EXTRAIT DU DOCUMENT:
/---

Mon visage d’insomnie de Samuel Gallet, mise en scène de Vincent Garanger

Mon visage d’insomnie de Samuel Gallet, mise en scène de Vincent Garanger

 Un centre de vacances au bord de la mer, en Normandie, hors saison. Il accueille provisoirement des « mineurs isolés » migrants. Le vent souffle, la mer s’agite, les pensionnaires sont tous à la montagne, pour s’initier au ski. Tous, à l’exception d’Harouna : son ami Drissa a disparu, ça ne peut pas être une fugue, il l’aurait averti, il doit le rechercher. Élise, la jeune éducatrice, tente de le rassurer, mais elle est sur le départ et attend son remplaçant. Arrive un homme qui devait être son remplaçant et son collège, légèrement bizarre, décalé. Malaise. Et l’angoisse commence à s’alourdir, renforcée par un retour régulier à la normale : ai-je bien entendu ce qu’a dit le « nouveau » ? Non, tout va bien. Mais rien ne va : le ciel se trouble, le téléphone ne passe pas, une vielle femme fantôme -ou non- hante et menace le jeune Harouna, on ne sait plus quel jour on est –« on ira demain à la préfecture », mais demain, c’est dimanche…-, les blagues du bonhomme sont de plus en plus lourdes, il est le seul à avoir encore faim, il s’empare des rêves du garçon et on ne sait plus qui il est…

 

©Damien Caille-Perret

©Damien Caille-Perret

Samuel Gallet, à la demande de Vincent Garanger et de Didier Lastère (l’Homme, dans le spectacle) a construit un véritable thriller. Inquiétude, gêne, trouble des identités : il part d’un monde presque normal et assurément banal pour arriver à l’angoisse. Mais tout est dans le “presque“. Ce vacillement est à la fois poétique et politique. Où est la limite entre le cauchemar nocturne et la petite horreur quotidienne ? Ces villageois hostiles, ces vieux qu’on ne voit jamais sont la figure d’une France fermée à tout ce qui pourrait la déranger, avide de « sécurité », habituée à faire des mineurs isolés étrangers autant de délinquants ou de terroristes. Et la peur est des deux côtés, et gagne même l’institution éducative et protectrice.

\---

Données de pointage sur pages et écrans:
/---

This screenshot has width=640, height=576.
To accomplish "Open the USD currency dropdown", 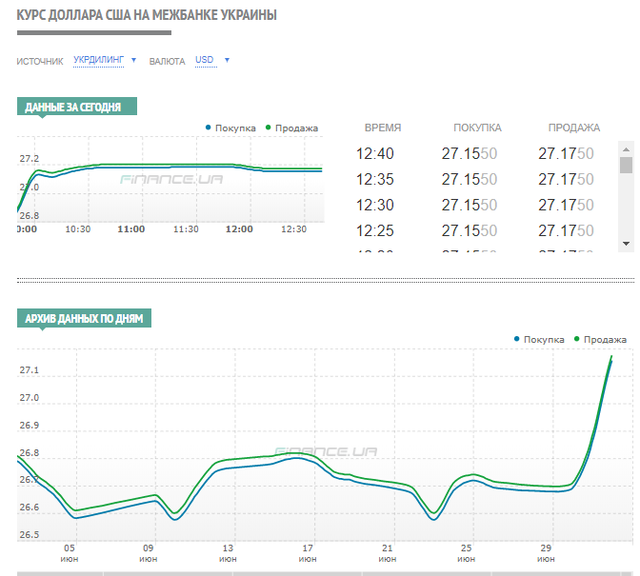I will 204,60.
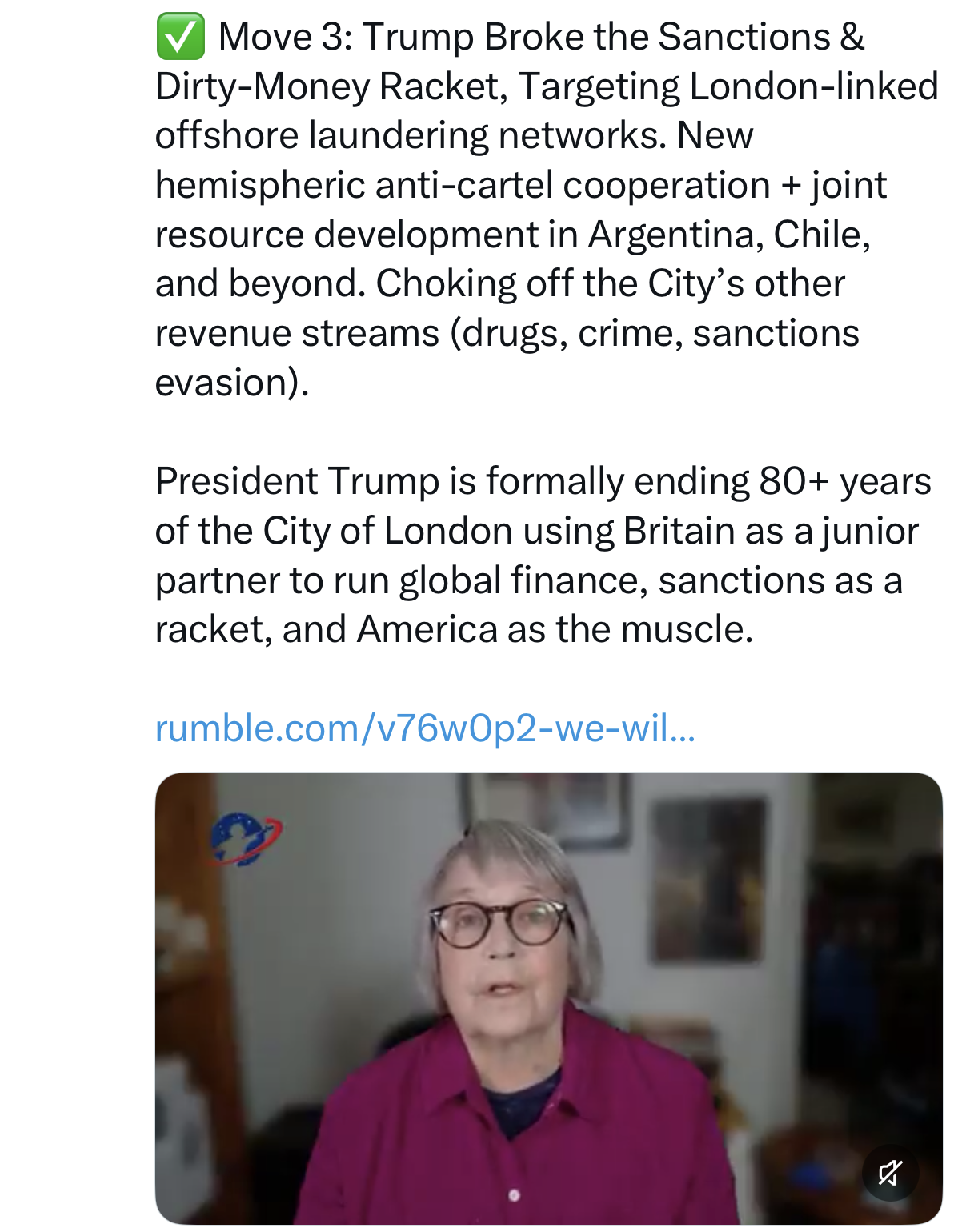The image size is (958, 1232).
Task: Unmute the video with the speaker icon
Action: click(x=889, y=1173)
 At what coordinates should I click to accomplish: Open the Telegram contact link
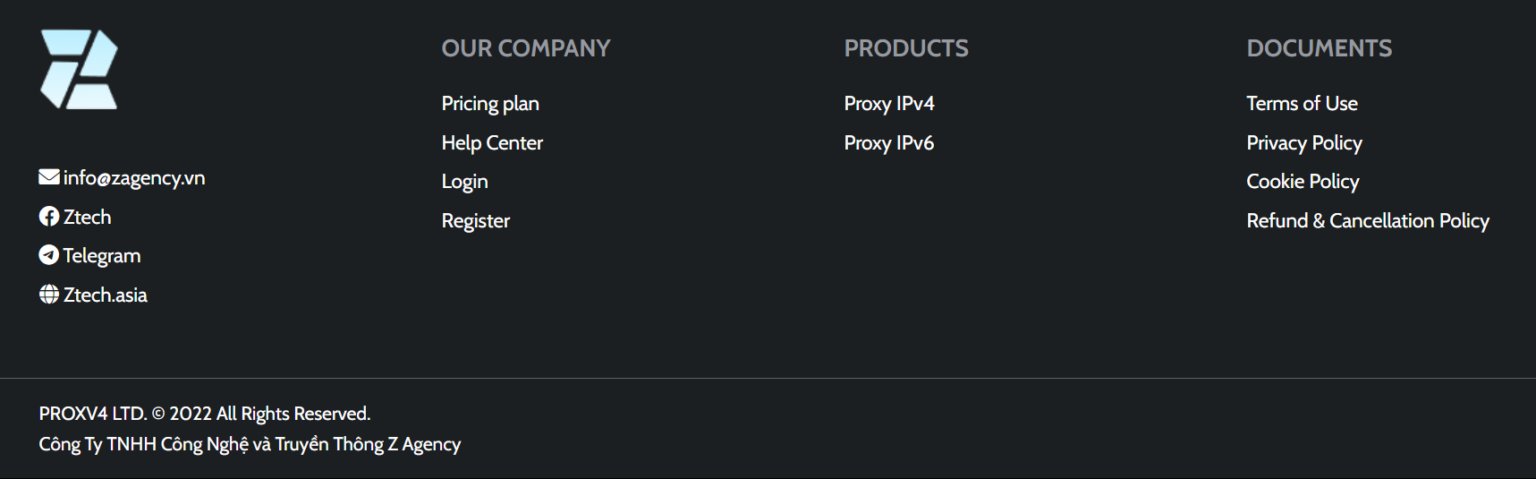pyautogui.click(x=102, y=256)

\---

CONSIGNES:
- a) D'après la critique de Mon visage d'insomnie, pourquoi Harouna ne part-il pas à la montagne avec les autres pensionnaires, et pourquoi exclut-il une fugue de Drissa ? Répondez en une à trois phrases.
- b) Citez la critique en commençant par « Samuel Gallet, à » et en allant jusqu'à « éducative et protectrice. ».
Appuyez-vous uniquement sur la critique.

CORRIGÉS:
- a) Harouna ne part pas à la montagne parce que son ami Drissa a disparu et qu'il doit le rechercher. Il exclut une fugue, car Drissa l'aurait averti.

- b)
Samuel Gallet, à la demande de Vincent Garanger et de Didier Lastère (l’Homme, dans le spectacle) a construit un véritable thriller. Inquiétude, gêne, trouble des identités : il part d’un monde presque normal et assurément banal pour arriver à l’angoisse. Mais tout est dans le “presque“. Ce vacillement est à la fois poétique et politique. Où est la limite entre le cauchemar nocturne et la petite horreur quotidienne ? Ces villageois hostiles, ces vieux qu’on ne voit jamais sont la figure d’une France fermée à tout ce qui pourrait la déranger, avide de « sécurité », habituée à faire des mineurs isolés étrangers autant de délinquants ou de terroristes. Et la peur est des deux côtés, et gagne même l’institution éducative et protectrice.